Mr Specter’s longevity was all the more surprising considering that he possessed a rare and valuable trait in a politician: the ability to annoy both parties. In 1987, while a member of the Senate Judiciary Committee, he bucked his own party and its president by voting to oppose Robert Bork’s nomination to the Supreme Court, saying he had “substantial doubt about Judge Bork’s application of [the] fundamental legal principle” of equal protection, and expressed doubt more broadly about how Mr Bork “would apply fundamental questions of constitutional law.” In the end Mr Bork’s nomination failed; the nomination passed to Anthony Kennedy, who was confirmed unanimously and who remains on the bench today (also probably to the equal annoyance of both Republicans and Democrats).

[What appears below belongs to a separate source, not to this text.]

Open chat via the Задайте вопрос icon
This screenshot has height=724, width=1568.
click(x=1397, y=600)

Four years later, he subjected Anita Hill, who had accused Clarence Thomas of sexual harassment, to intense, some might say lurid questioning. Mr Specter was a rare pro-choice Republican, who as late as 2008 received a 100% rating on his voting record from NARAL; no doubt many expected him to take Ms Hill’s side, or at least to not interrogate her so aggressively (not for nothing was he nicknamed “Snarlin’ Arlen”). During Bill Clinton’s impeachment hearings Mr Specter cited Scottish law to vote “not proven”, thus freeing him from having to vote either guilty or not guilty.

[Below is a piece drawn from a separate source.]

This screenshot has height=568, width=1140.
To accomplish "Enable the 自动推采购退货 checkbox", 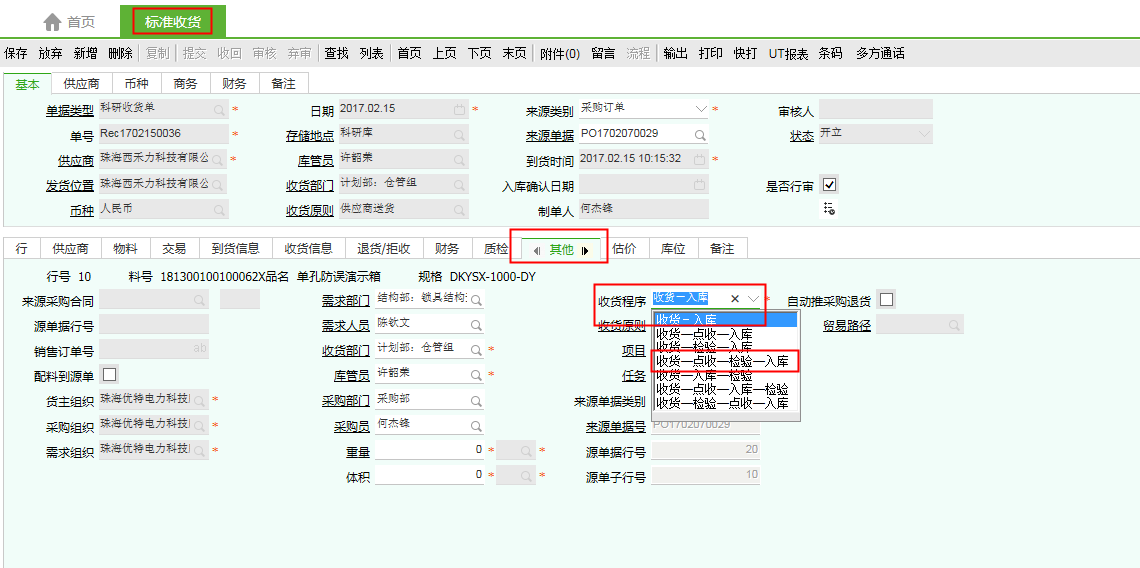I will (886, 300).
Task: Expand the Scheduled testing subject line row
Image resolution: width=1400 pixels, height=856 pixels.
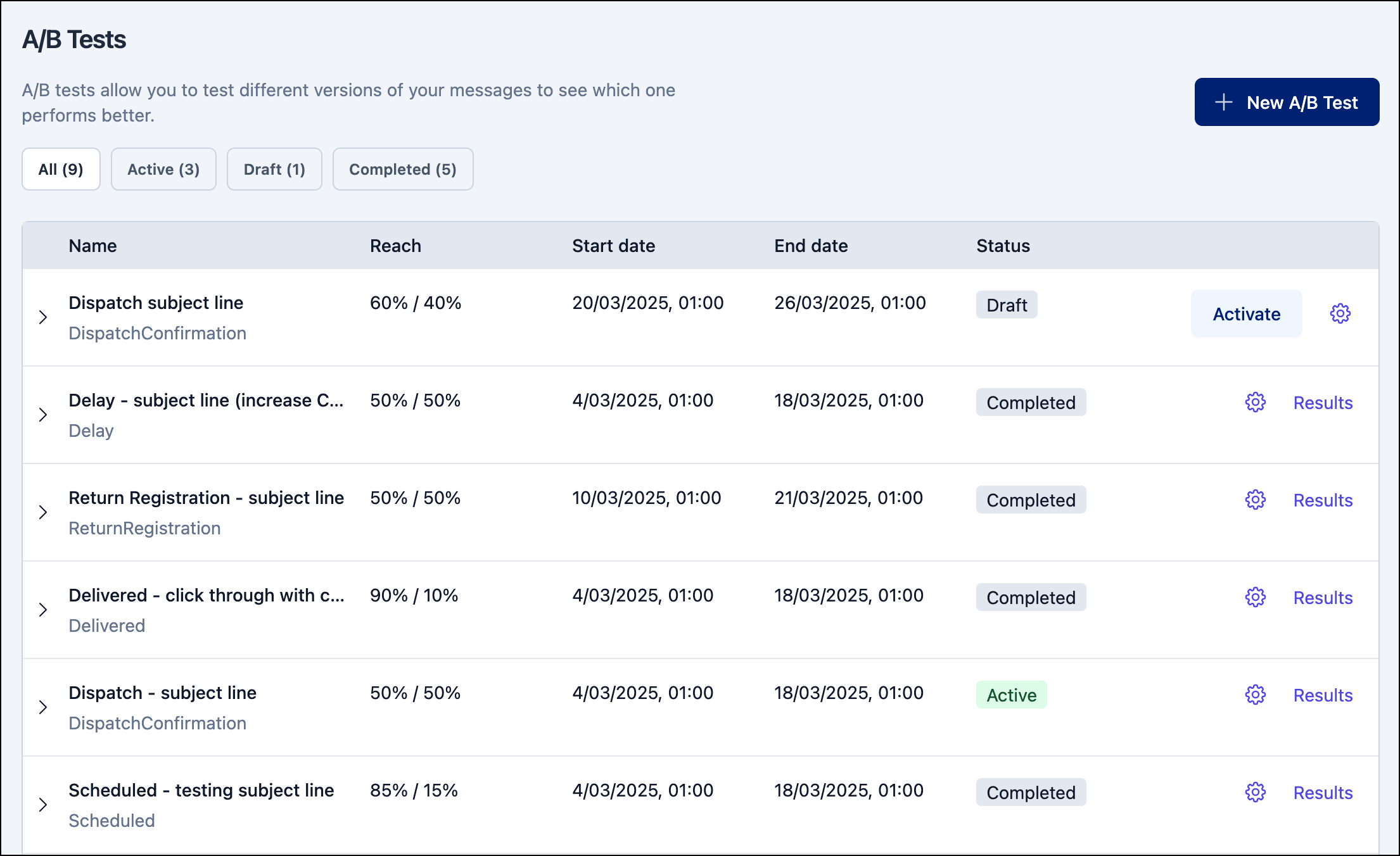Action: point(43,805)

In 2009, Specter switched from the Republican to the Democratic Party, helping the Democrats achieve a filibuster-proof majority in the Senate. His stint as a Democratic senator did not last long, as he ended up losing to Rep. Joe Sestak in the primary the following year.
After news of his death broke, Specter’s long, distinguished political career was remembered by politicians and former colleagues from both sides of the aisle.
Former Gov. Ed Rendell, a Democrat, called Specter “a mentor, colleague and a political institution” who “did more for the people of Pennsylvania over his more than 30-year career with the possible exception of Benjamin Franklin.” And Pat Toomey, the Republican who now holds Specter’s old Senate seat, praised him as “a man of sharp intelligence and dogged determination.”
And at the White House, President Barack Obama said Specter “was always a fighter.”
“From his days stamping out corruption as a prosecutor in Philadelphia to his three decades of service in the Senate, Arlen was fiercely independent—never putting party or ideology ahead of the people he was chosen to serve,” Obama said in a written statement.
And Vice President Joe Biden lamented the loss of “my friend ... who never walked away from his principles and was at his best when they were challenged.” Biden will travel to Penn Valley, Pa., on Tuesday for Specter’s funeral, according to the White House.